* Problem description *
Copy out the items from the line containing "You are a computer-use agent. The" through the line containing "[x=197, y=162]", word for word, and leave the pictures out.
┌────────
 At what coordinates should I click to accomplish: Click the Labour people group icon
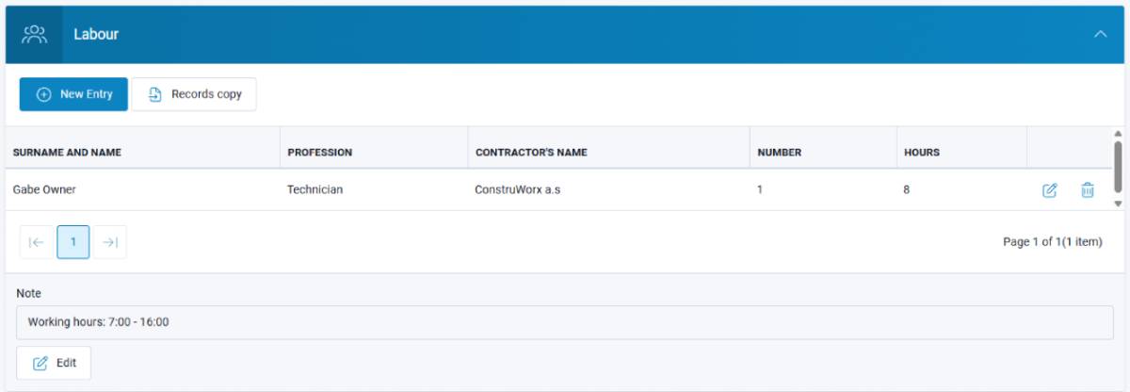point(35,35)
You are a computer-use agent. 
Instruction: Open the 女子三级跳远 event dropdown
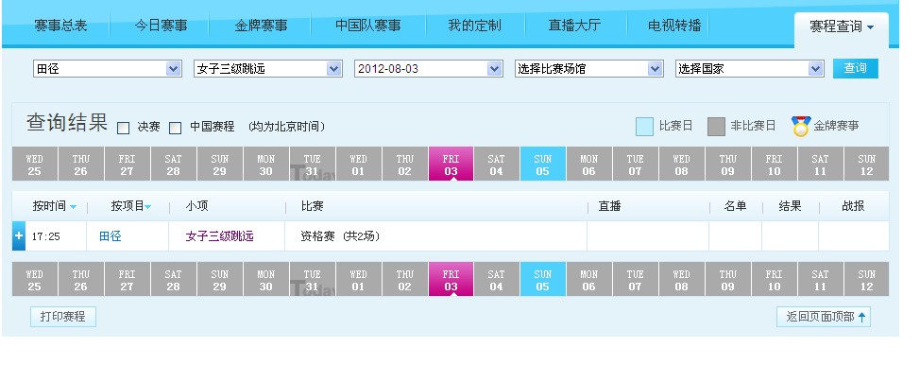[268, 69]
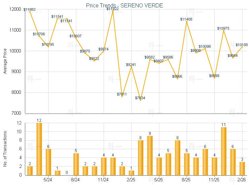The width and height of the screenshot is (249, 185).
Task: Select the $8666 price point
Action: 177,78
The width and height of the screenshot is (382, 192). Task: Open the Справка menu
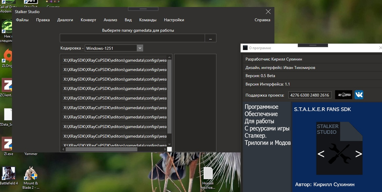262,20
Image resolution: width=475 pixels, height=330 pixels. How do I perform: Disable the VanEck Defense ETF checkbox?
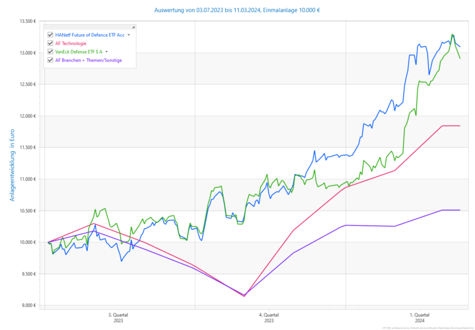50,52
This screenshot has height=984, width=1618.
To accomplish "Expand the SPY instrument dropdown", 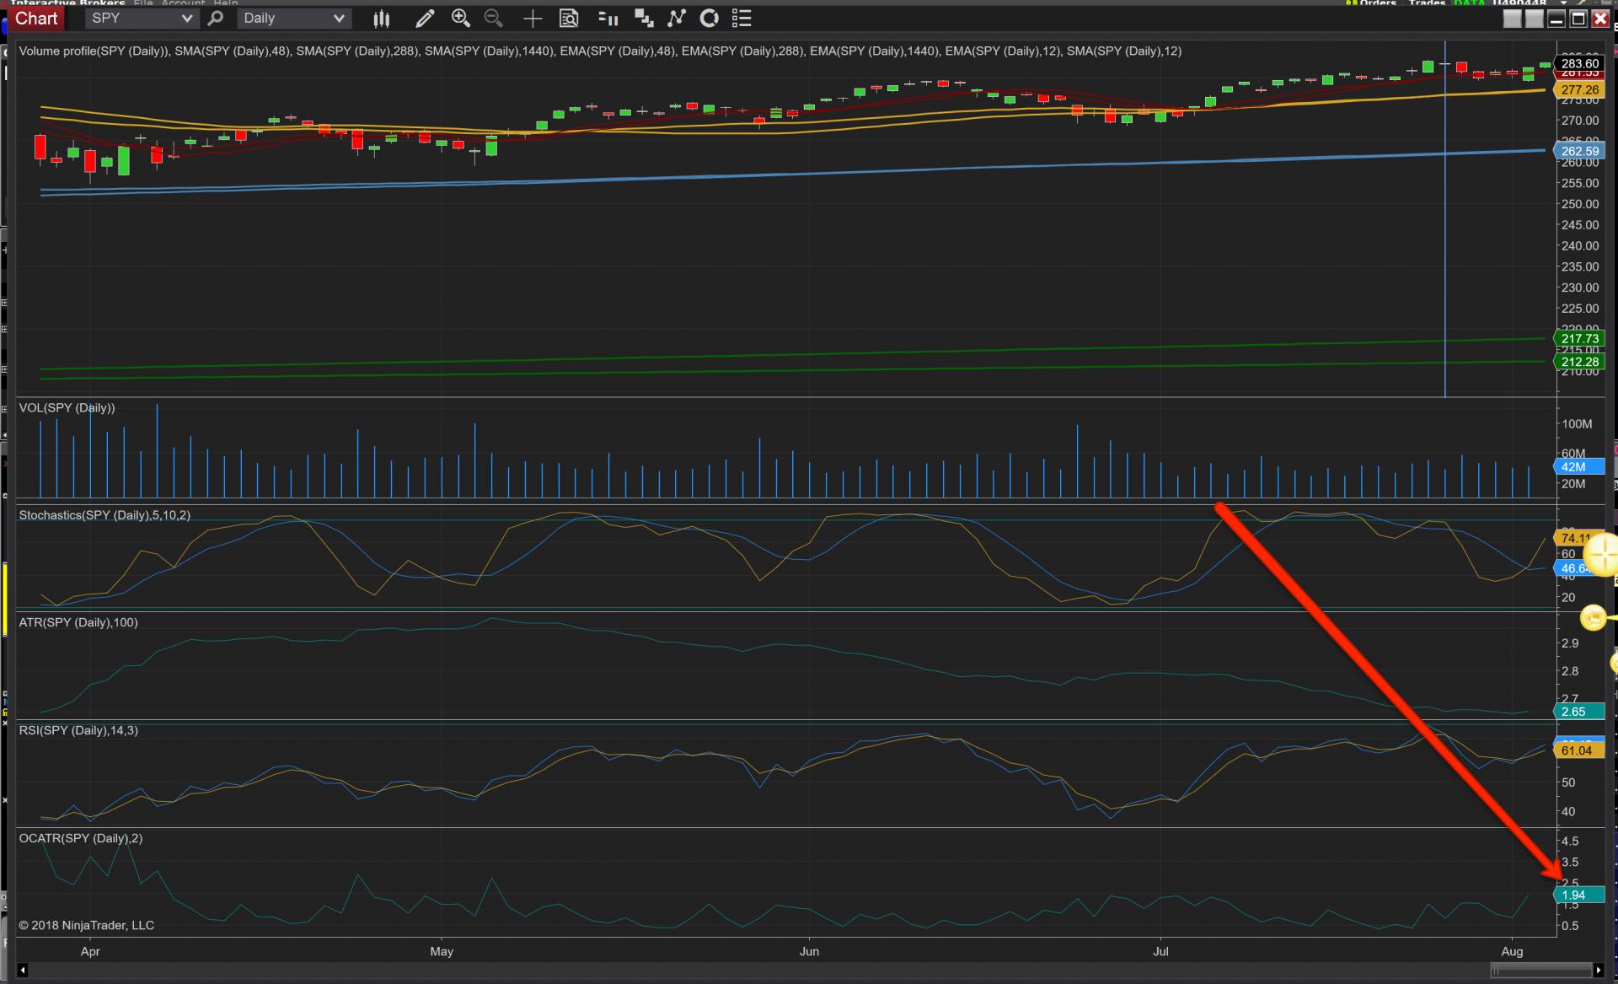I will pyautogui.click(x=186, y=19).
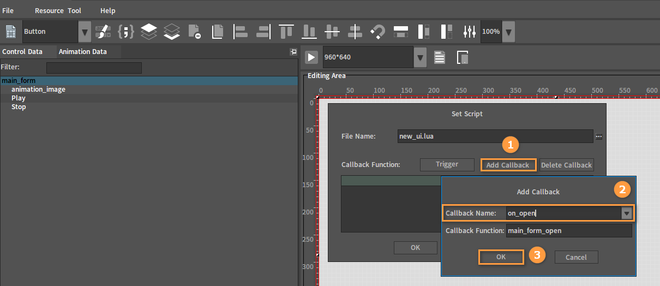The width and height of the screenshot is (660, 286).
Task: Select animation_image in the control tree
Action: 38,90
└────────
┌────────
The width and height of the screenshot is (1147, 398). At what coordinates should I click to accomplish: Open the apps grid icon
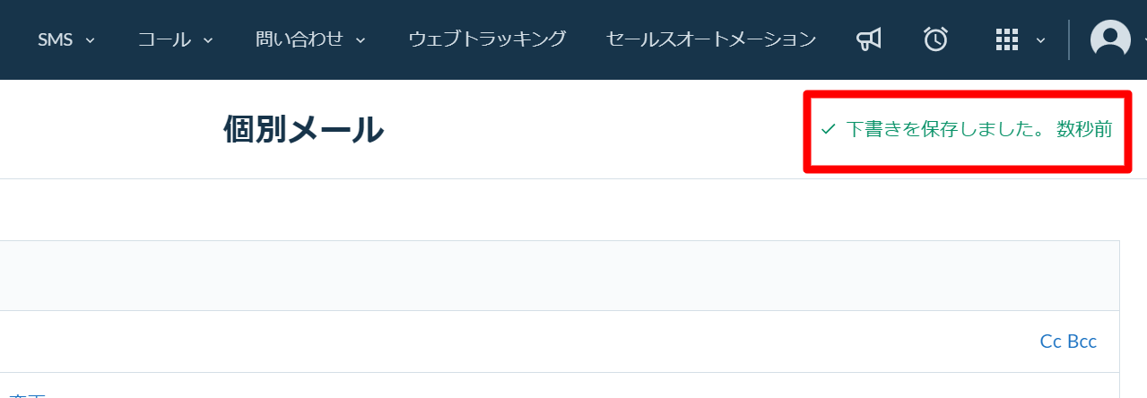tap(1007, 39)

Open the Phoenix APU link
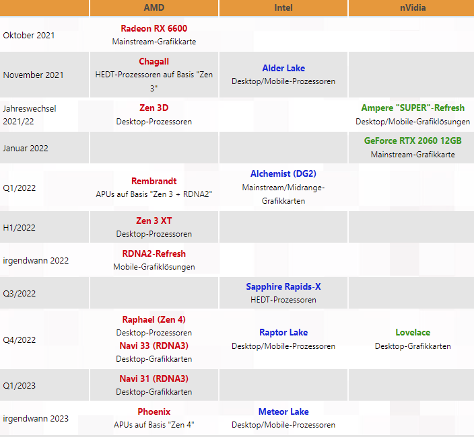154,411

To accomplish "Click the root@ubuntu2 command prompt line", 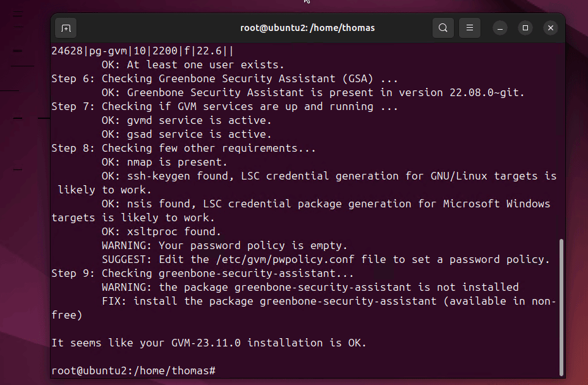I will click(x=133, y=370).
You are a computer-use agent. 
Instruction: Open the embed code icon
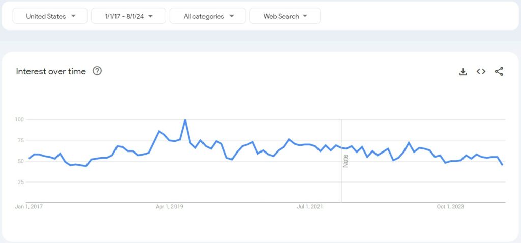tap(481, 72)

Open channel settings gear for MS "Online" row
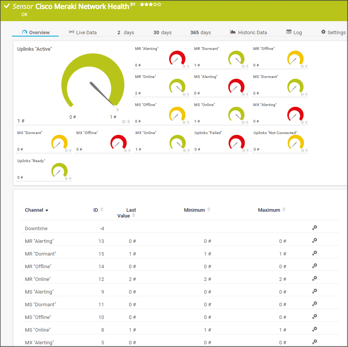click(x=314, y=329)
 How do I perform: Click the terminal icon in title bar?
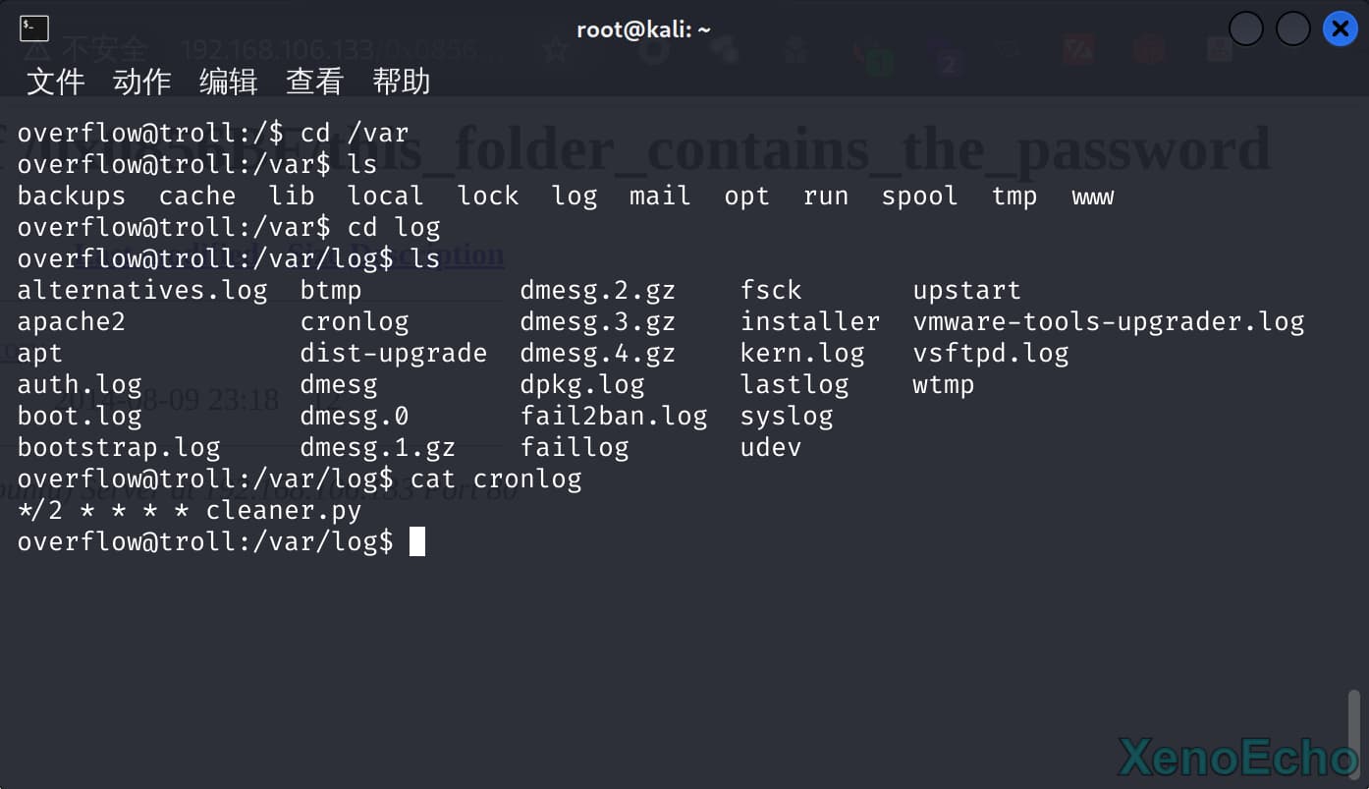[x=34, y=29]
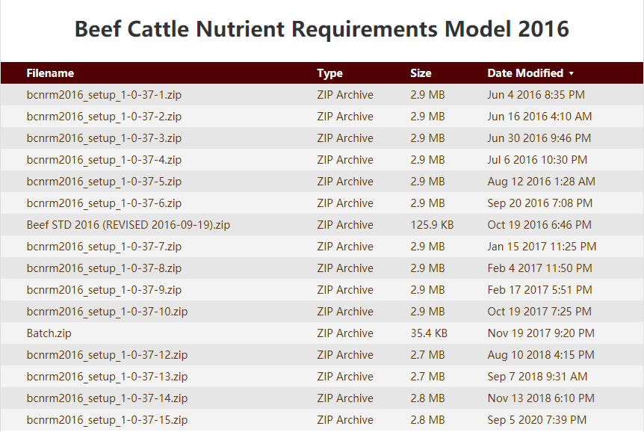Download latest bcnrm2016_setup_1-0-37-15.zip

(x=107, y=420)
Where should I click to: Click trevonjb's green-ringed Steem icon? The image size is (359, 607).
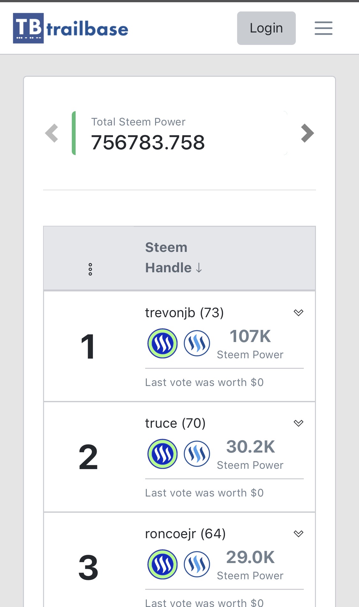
└────────
┌────────
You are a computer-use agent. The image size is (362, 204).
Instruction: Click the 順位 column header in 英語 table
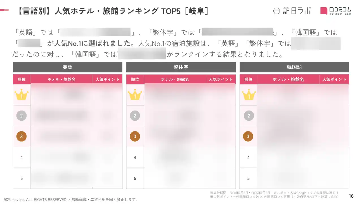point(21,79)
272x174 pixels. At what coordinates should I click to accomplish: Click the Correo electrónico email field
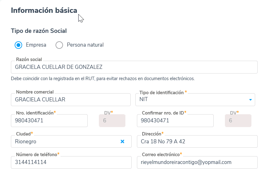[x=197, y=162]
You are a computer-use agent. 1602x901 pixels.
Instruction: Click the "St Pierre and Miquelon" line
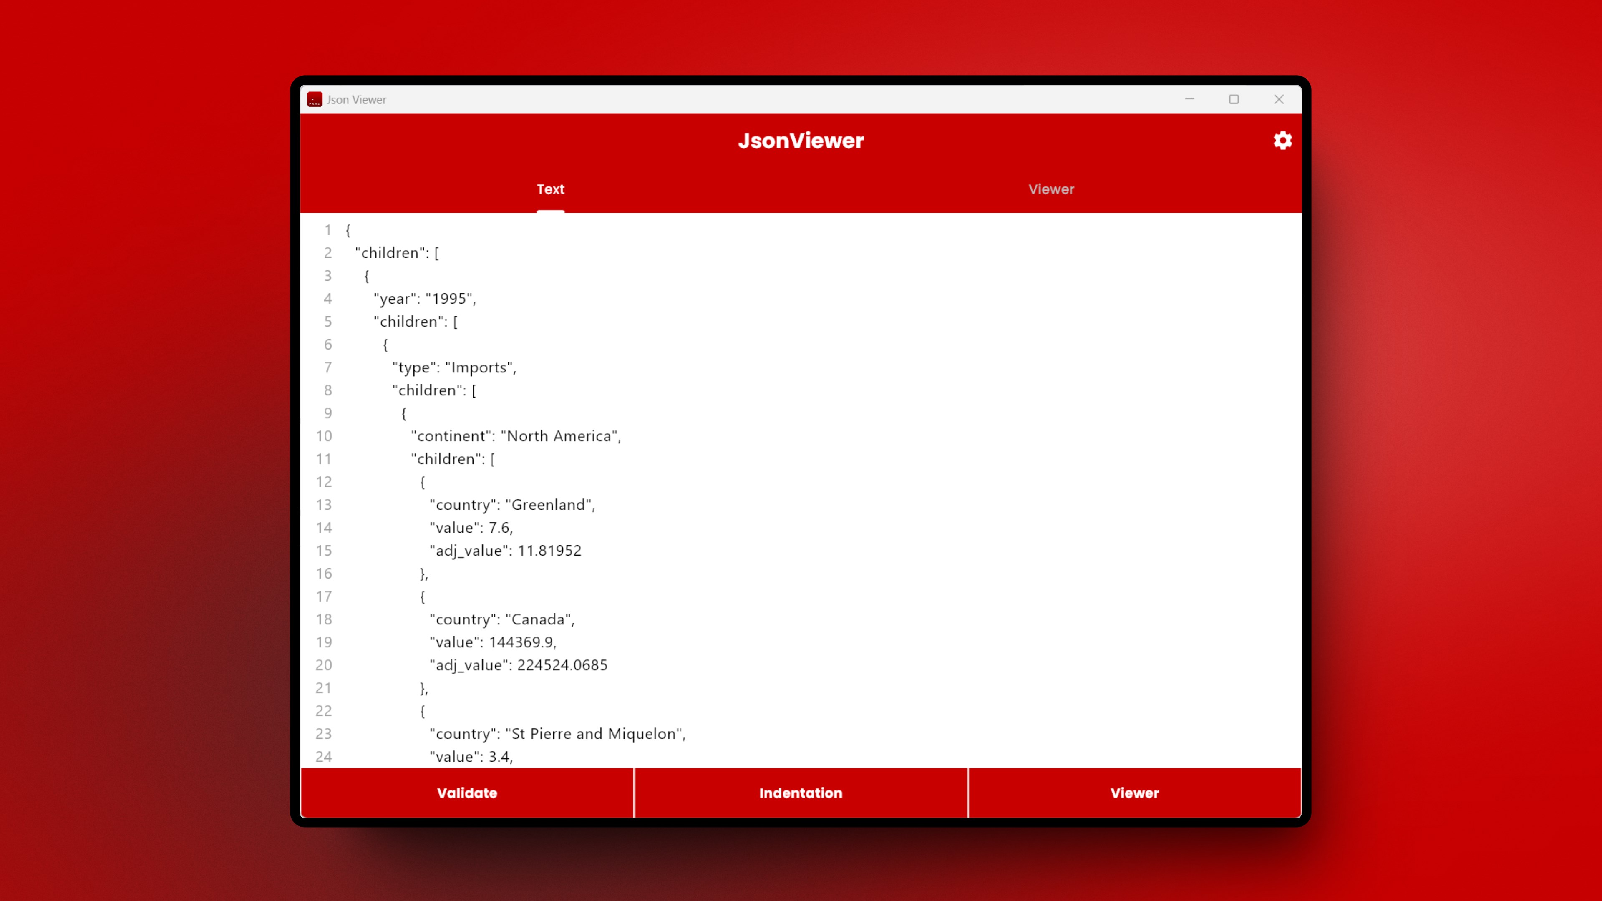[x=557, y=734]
└────────
* Solution to this task *
You are a computer-use agent. The image size is (362, 204).
Instruction: Click the 順位 column header in 英語 table
point(21,79)
272x174 pixels. At what coordinates should I click to accomplish: Click the Correo electrónico email field
[x=197, y=162]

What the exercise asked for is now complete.